**Task statement:**
Can you output the items below word for word, starting with the line that contains "Select Apr 2022 saved credits segment" (including that line) and continuing through the end of the items, with the pictures left out?

**Extracted information:**
>> Begin

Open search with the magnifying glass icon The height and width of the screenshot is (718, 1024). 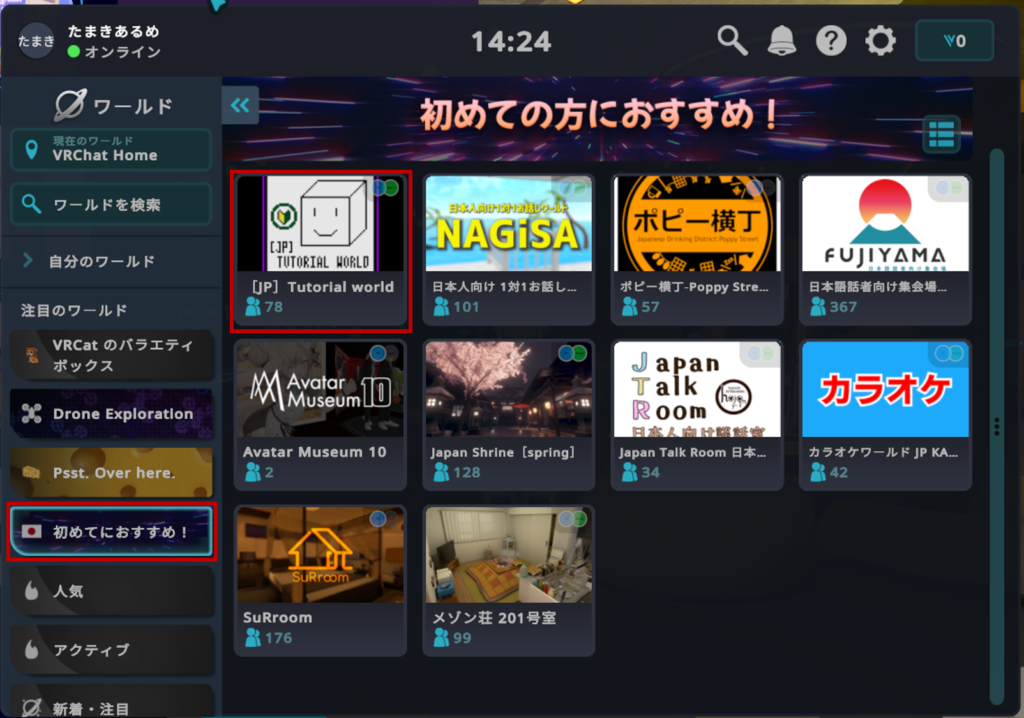733,41
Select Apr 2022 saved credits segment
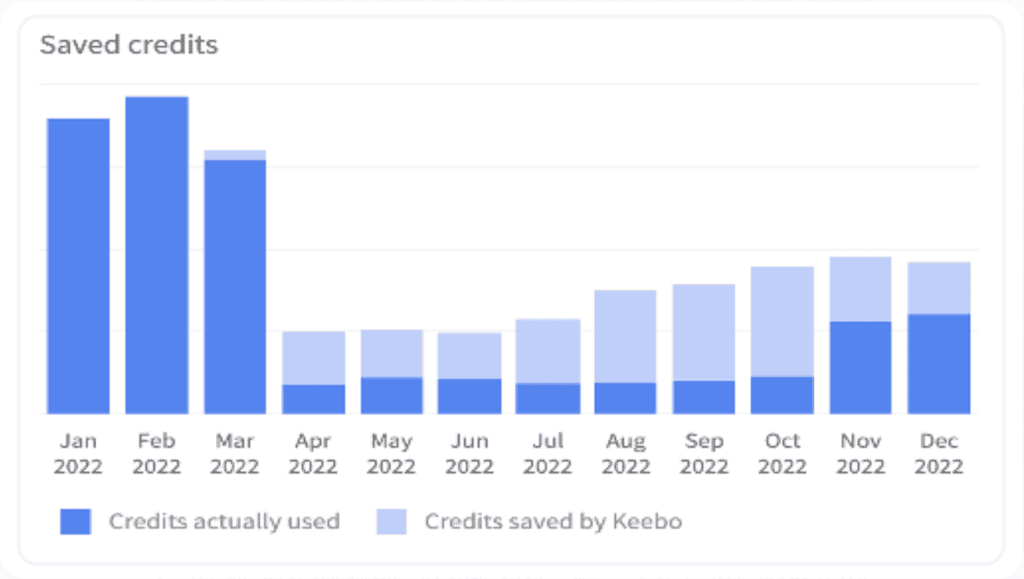 [x=313, y=358]
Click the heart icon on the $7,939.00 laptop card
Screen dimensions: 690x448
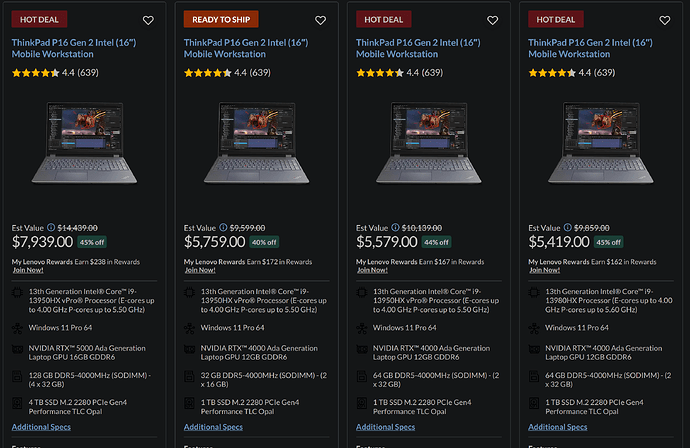point(148,20)
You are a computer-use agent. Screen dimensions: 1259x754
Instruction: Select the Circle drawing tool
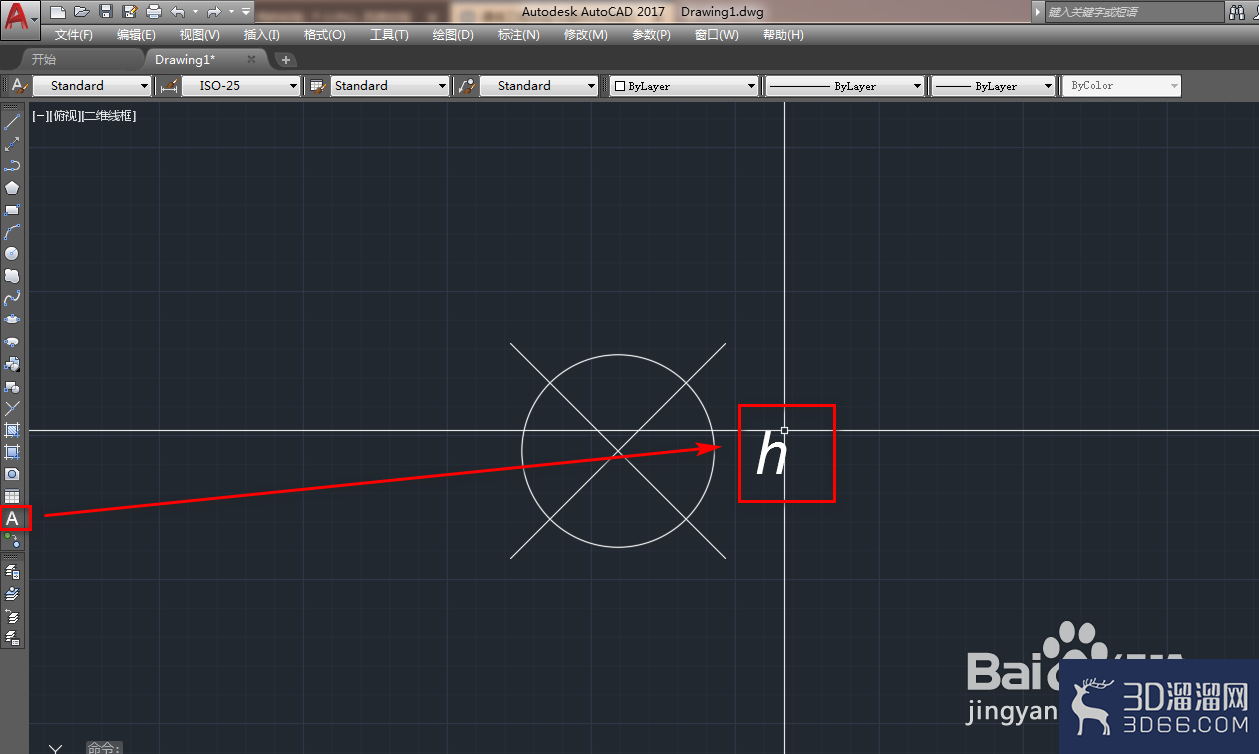pyautogui.click(x=12, y=254)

>> End

**Task response:**
Select Apr 2022 saved credits segment
 [x=313, y=358]
Click the heart icon on the $7,939.00 laptop card
Screen dimensions: 690x448
point(148,20)
You are a computer-use agent. Screen dimensions: 1259x754
Instruction: Select the Circle drawing tool
pyautogui.click(x=12, y=254)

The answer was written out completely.